Can you reproduce the records that begin at the line containing "The height and width of the screenshot is (431, 696)." and stop after the line containing "coord(87,8)", putting "column title" wherever "column header" occurs and keeping everything else identical?

· · · · · · ·

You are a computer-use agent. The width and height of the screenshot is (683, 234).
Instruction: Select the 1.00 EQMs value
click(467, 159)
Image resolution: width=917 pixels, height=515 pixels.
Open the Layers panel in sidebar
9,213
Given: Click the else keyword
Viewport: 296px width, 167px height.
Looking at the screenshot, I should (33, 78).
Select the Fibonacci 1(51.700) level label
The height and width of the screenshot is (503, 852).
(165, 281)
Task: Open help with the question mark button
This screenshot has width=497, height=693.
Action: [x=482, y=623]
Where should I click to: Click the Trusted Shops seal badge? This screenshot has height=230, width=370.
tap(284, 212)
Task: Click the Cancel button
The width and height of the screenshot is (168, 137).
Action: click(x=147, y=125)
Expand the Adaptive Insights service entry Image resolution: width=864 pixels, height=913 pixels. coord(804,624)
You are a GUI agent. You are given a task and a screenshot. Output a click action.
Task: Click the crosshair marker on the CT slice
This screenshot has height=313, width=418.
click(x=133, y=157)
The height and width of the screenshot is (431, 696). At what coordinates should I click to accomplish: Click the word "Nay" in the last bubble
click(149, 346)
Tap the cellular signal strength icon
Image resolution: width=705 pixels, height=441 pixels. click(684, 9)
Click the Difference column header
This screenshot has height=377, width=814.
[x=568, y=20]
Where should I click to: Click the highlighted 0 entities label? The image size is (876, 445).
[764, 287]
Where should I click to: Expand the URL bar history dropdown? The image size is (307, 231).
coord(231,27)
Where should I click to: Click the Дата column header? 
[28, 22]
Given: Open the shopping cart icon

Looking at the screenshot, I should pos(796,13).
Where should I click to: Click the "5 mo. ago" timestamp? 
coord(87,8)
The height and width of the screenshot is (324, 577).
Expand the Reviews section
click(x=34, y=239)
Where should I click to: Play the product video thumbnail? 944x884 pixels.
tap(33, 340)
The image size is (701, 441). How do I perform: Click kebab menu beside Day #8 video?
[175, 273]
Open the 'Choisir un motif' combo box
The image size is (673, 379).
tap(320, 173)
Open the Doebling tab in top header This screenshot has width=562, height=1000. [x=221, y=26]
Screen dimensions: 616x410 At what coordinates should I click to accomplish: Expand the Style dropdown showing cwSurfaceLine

· · · · · · ·

**In response**
The height and width of the screenshot is (431, 696). At what coordinates should I click to accomplish: Click the word "Nay" in the last bubble
click(149, 346)
Tap the cellular signal strength icon
Image resolution: width=705 pixels, height=441 pixels. click(684, 9)
Click the Difference column title
This screenshot has height=377, width=814.
[x=568, y=20]
Where should I click to: Click the highlighted 0 entities label? The image size is (876, 445).
[764, 287]
Where should I click to: Expand the URL bar history dropdown? The image size is (307, 231).
coord(231,27)
Where should I click to: Click the Дата column title? 
[28, 22]
Given: Open the shopping cart icon

Looking at the screenshot, I should pos(796,13).
Where should I click to: Click the "5 mo. ago" timestamp? 
coord(87,8)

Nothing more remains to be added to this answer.